Updates to SustainBenchCropYield dataset (#1756)

* Updating download, fixing __getitem__ speed * Formatting * Update torchgeo/datasets/sustainbench_crop_yield.py
2023-12-07 07:27:09 -08:00 · 2023-12-07 07:27:09 -08:00 · b2369d6bd4
--- a/torchgeo/datasets/sustainbench_crop_yield.py
+++ b/torchgeo/datasets/sustainbench_crop_yield.py
@ -47,9 +47,9 @@ class SustainBenchCropYield(NonGeoDataset):

    valid_countries = ["usa", "brazil", "argentina"]

-    md5 = "c2794e59512c897d9bea77b112848122"
+    md5 = "362bad07b51a1264172b8376b39d1fc9"

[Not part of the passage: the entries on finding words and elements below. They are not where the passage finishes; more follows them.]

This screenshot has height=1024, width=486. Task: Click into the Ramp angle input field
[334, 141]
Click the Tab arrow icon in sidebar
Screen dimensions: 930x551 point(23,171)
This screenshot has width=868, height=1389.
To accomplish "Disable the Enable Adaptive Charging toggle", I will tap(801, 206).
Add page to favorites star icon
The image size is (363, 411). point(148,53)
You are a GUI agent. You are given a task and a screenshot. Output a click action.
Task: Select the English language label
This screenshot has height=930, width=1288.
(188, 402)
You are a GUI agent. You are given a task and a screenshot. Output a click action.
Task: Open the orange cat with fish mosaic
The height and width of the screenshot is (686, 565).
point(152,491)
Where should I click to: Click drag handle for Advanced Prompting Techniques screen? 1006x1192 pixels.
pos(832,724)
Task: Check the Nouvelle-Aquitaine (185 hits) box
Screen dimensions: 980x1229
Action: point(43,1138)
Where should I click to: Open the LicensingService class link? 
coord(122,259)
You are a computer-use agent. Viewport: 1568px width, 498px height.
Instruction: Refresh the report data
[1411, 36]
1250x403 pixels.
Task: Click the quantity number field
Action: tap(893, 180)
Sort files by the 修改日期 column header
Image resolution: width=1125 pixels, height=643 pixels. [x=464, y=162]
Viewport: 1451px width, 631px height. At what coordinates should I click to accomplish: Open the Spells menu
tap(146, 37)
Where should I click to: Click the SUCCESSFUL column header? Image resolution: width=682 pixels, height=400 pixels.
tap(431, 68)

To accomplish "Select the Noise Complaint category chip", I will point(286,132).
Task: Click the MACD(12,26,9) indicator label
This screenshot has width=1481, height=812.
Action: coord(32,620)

-    url = "https://drive.google.com/file/d/1odwkI1hiE5rMZ4VfM0hOXzlFR4NbhrfU/view?usp=share_link"  # noqa: E501
+    url = "https://drive.google.com/file/d/1lhbmICpmNuOBlaErywgiD6i9nHuhuv0A/view?usp=drive_link"  # noqa: E501

    dir = "soybeans"

@ -96,7 +96,38 @@ class SustainBenchCropYield(NonGeoDataset):
        self.checksum = checksum

        self._verify()
-        self.collection = self.retrieve_collection()
+
+        self.images = []
+        self.features = []
+
+        for country in self.countries:
+            image_file_path = os.path.join(
+                self.root, self.dir, country, f"{self.split}_hists.npz"
+            )
+            target_file_path = image_file_path.replace("_hists", "_yields")
+            years_file_path = image_file_path.replace("_hists", "_years")
+            ndvi_file_path = image_file_path.replace("_hists", "_ndvi")
+
+            npz_file = np.load(image_file_path)["data"]
+            target_npz_file = np.load(target_file_path)["data"]
+            year_npz_file = np.load(years_file_path)["data"]
+            ndvi_npz_file = np.load(ndvi_file_path)["data"]
+            num_data_points = npz_file.shape[0]
+            for idx in range(num_data_points):
+                sample = npz_file[idx]
+                sample = torch.from_numpy(sample).permute(2, 0, 1).to(torch.float32)
+                self.images.append(sample)
+
+                target = target_npz_file[idx]
+                year = year_npz_file[idx]
+                ndvi = ndvi_npz_file[idx]
+
+                features = {
+                    "label": torch.tensor(target).to(torch.float32),
+                    "year": torch.tensor(int(year)),
+                    "ndvi": torch.from_numpy(ndvi).to(dtype=torch.float32),
+                }
+                self.features.append(features)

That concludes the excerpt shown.